▸ Task requirements: Print out each record, keeping it identical to the original.

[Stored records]
■ ■ ■
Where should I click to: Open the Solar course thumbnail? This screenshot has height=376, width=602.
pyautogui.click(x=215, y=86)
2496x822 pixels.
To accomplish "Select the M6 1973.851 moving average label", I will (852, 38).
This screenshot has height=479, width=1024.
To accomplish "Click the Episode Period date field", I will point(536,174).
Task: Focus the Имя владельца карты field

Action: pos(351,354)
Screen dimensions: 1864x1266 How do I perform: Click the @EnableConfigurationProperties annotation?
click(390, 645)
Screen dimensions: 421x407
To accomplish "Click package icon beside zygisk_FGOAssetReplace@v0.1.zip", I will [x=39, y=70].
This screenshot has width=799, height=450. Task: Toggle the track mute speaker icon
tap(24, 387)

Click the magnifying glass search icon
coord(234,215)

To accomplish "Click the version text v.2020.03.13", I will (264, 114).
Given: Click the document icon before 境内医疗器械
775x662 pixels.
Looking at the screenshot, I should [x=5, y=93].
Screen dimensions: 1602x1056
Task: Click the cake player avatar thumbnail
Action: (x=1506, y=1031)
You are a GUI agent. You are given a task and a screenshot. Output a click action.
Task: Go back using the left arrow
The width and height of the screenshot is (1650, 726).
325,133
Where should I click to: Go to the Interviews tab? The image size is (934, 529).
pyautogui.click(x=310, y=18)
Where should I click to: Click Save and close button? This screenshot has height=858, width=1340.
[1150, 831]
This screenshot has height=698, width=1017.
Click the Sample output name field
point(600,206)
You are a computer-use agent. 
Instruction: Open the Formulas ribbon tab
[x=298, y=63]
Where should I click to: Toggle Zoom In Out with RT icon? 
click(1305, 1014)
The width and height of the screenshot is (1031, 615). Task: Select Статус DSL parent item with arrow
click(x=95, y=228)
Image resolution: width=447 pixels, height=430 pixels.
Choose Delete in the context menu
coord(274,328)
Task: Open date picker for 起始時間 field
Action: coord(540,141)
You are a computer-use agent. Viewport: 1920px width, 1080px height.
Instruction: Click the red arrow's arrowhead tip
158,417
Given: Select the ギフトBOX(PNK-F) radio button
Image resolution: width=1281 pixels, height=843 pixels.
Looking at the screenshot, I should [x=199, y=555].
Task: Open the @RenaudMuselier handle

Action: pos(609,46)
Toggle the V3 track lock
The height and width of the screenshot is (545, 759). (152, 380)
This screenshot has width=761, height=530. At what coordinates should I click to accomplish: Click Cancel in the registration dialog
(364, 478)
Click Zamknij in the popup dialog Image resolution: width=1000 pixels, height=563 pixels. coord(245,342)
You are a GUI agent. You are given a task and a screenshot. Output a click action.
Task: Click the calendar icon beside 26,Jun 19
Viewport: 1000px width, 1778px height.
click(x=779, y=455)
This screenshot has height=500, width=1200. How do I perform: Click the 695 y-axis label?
■ ■ ■
▸ Reply to the task:
Where should I click to: Open the Solar course thumbnail? This screenshot has height=376, width=602.
pyautogui.click(x=215, y=86)
2496x822 pixels.
To accomplish "Select the M6 1973.851 moving average label", I will (852, 38).
This screenshot has height=479, width=1024.
To accomplish "Click the Episode Period date field", I will point(536,174).
Task: Focus the Имя владельца карты field

Action: pos(351,354)
Screen dimensions: 1864x1266 How do I perform: Click the @EnableConfigurationProperties annotation?
click(390, 645)
Screen dimensions: 421x407
To accomplish "Click package icon beside zygisk_FGOAssetReplace@v0.1.zip", I will [x=39, y=70].
This screenshot has width=799, height=450. Task: Toggle the track mute speaker icon
tap(24, 387)

Click the magnifying glass search icon
coord(234,215)

To accomplish "Click the version text v.2020.03.13", I will (264, 114).
Given: Click the document icon before 境内医疗器械
775x662 pixels.
Looking at the screenshot, I should [x=5, y=93].
Screen dimensions: 1602x1056
Task: Click the cake player avatar thumbnail
Action: (x=1506, y=1031)
You are a GUI agent. You are given a task and a screenshot. Output a click action.
Task: Go back using the left arrow
The width and height of the screenshot is (1650, 726).
325,133
Where should I click to: Go to the Interviews tab? The image size is (934, 529).
pyautogui.click(x=310, y=18)
Where should I click to: Click Save and close button? This screenshot has height=858, width=1340.
[1150, 831]
This screenshot has height=698, width=1017.
Click the Sample output name field
point(600,206)
You are a computer-use agent. 
Instruction: Open the Formulas ribbon tab
[x=298, y=63]
Where should I click to: Toggle Zoom In Out with RT icon? 
click(1305, 1014)
The width and height of the screenshot is (1031, 615). Task: Select Статус DSL parent item with arrow
click(x=95, y=228)
Image resolution: width=447 pixels, height=430 pixels.
Choose Delete in the context menu
coord(274,328)
Task: Open date picker for 起始時間 field
Action: coord(540,141)
You are a computer-use agent. Viewport: 1920px width, 1080px height.
Instruction: Click the red arrow's arrowhead tip
158,417
Given: Select the ギフトBOX(PNK-F) radio button
Image resolution: width=1281 pixels, height=843 pixels.
Looking at the screenshot, I should [x=199, y=555].
Task: Open the @RenaudMuselier handle

Action: pos(609,46)
Toggle the V3 track lock
The height and width of the screenshot is (545, 759). (152, 380)
This screenshot has width=761, height=530. At what coordinates should I click to accomplish: Click Cancel in the registration dialog
(364, 478)
Click Zamknij in the popup dialog Image resolution: width=1000 pixels, height=563 pixels. coord(245,342)
You are a GUI agent. You are given a task and a screenshot. Output a click action.
Task: Click the calendar icon beside 26,Jun 19
Viewport: 1000px width, 1778px height.
click(x=779, y=455)
This screenshot has height=500, width=1200. How do I perform: Click the 695 y-axis label?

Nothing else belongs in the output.